SOURCE TEXT:
Mechanistic Interpretability of RNNs Emulating Hidden Markov Models¶

Conference: NeurIPS 2025
arXiv: 2510.25674
Code: GitHub
Area: Human Understanding
Keywords: RNN Interpretability, Hidden Markov Models, Noise-Driven Dynamics, Stochastic Resonance, Compositional Dynamical Primitives

TL;DR¶

A vanilla RNN is trained to reproduce the emission statistics of a Hidden Markov Model (HMM), and its internal mechanisms are reverse-engineered to reveal that the network implements discrete stochastic state transitions via noise-sustained orbital dynamics, "kick neuron" circuits, and self-induced stochastic resonance.

Background & Motivation¶

Background: RNNs are widely used in computational neuroscience to model neural population dynamics and generate hypotheses about neural computation. Prior work has focused primarily on deterministic, input-driven tasks such as motion discrimination and reaching movements.

Limitations of Prior Work: Natural behavior often manifests as stochastic transitions between discrete latent states—as described by HMMs—whereas RNNs operate over continuous state spaces. These two frameworks appear fundamentally incompatible, and little is known about how RNNs can generate spontaneous, stochastic, discrete-like behavior.

Key Challenge: HMMs model behavior with discrete states and stochastic transitions, while RNNs model dynamics with continuous trajectories—bridging these two paradigms remains an open challenge.

Goal: Can an RNN implement discrete stochastic state transitions using continuous dynamics? If so, what are the underlying internal mechanisms?

Key Insight: Train an RNN directly to fit the output distribution of an HMM, then perform multi-level reverse engineering.

Core Idea: The RNN implements discrete states via noise-sustained closed-orbit dynamics; slow noise accumulation combined with fast kick-neuron triggering forms "dynamical primitives," and multiple primitives can be composed to emulate complex HMM structures.

Method¶

Overall Architecture¶

Training Pipeline: The RNN receives i.i.d. Gaussian noise inputs \(x_t \sim \mathcal{N}(0, I_d)\), updates its hidden state via ReLU recurrent dynamics, projects linearly to a 3-dimensional output, and converts to categorical samples via Gumbel-Softmax. The network is trained by minimizing the Sinkhorn divergence (an optimal-transport distance) between generated and target sequences.
Reverse Engineering: Analysis proceeds across four levels: global dynamics → local dynamics → individual neurons and connections → computational principles.

Key Designs¶

Training Paradigm (Noise-Driven RNN + Sinkhorn Loss):
- Function: Train the RNN to learn the probabilistic output behavior of an HMM.
- Design Motivation: The target sequences are probabilistic; step-wise supervised losses are ill-suited, and a distribution-level comparison is required rather than sample-level matching.
- Mechanism: Sinkhorn divergence—a regularized optimal-transport distance with a softened coupling matrix enabling differentiable optimization—is used: \(h_t = \text{ReLU}(h_{t-1}W_{hh}^T + x_t W_{ih}^T), \quad y_t = h_t A^T\) Parameters \(\Theta = \{W_{hh}, W_{ih}, A\}\) are optimized by minimizing the Sinkhorn divergence between predicted outputs and HMM target sequences.

TASK:
Answer these questions about the RNN summary, one per line:
1. At which conference is the work listed?
2. Which activation function updates the RNN's hidden state?
3. Which divergence is minimized between generated and target sequences?
Base your answers only on the RNN summary.

INFORMATION SHOWN:
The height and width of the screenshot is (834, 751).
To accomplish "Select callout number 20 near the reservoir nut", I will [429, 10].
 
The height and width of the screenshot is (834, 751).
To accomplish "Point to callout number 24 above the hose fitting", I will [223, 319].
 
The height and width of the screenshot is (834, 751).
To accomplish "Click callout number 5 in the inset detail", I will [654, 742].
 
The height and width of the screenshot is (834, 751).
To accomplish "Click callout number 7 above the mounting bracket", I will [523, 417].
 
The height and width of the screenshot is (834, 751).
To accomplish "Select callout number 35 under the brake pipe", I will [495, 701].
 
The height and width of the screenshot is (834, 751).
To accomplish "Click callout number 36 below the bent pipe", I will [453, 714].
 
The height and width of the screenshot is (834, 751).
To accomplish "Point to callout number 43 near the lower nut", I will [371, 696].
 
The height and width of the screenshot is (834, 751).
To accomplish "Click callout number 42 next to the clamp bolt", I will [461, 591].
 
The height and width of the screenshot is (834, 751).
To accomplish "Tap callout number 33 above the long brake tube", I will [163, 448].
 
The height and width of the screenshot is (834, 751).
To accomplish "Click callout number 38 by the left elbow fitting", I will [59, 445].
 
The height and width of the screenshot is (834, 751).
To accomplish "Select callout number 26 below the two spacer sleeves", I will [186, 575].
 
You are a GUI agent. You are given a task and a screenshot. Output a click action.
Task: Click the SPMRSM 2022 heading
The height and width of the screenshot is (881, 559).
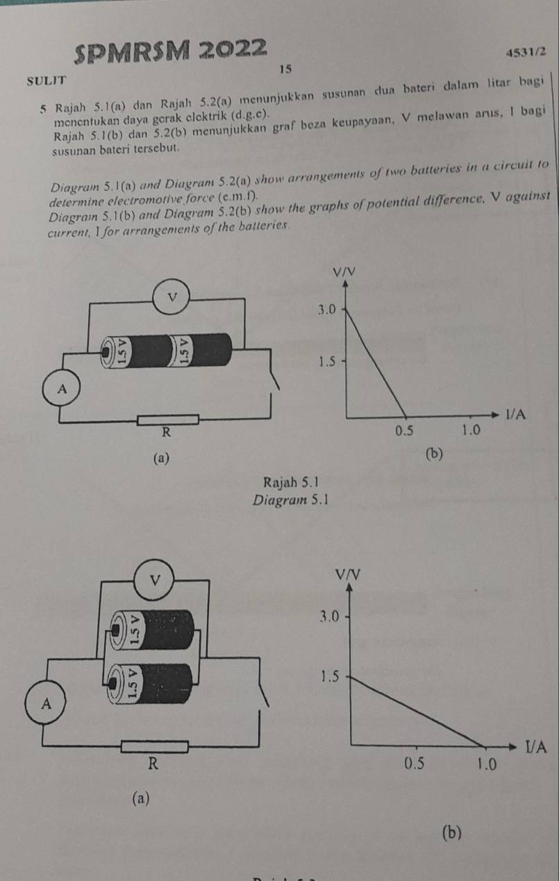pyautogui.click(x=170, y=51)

RESPONSE TO THE TASK:
1. NeurIPS 2025
2. ReLU
3. Sinkhorn divergence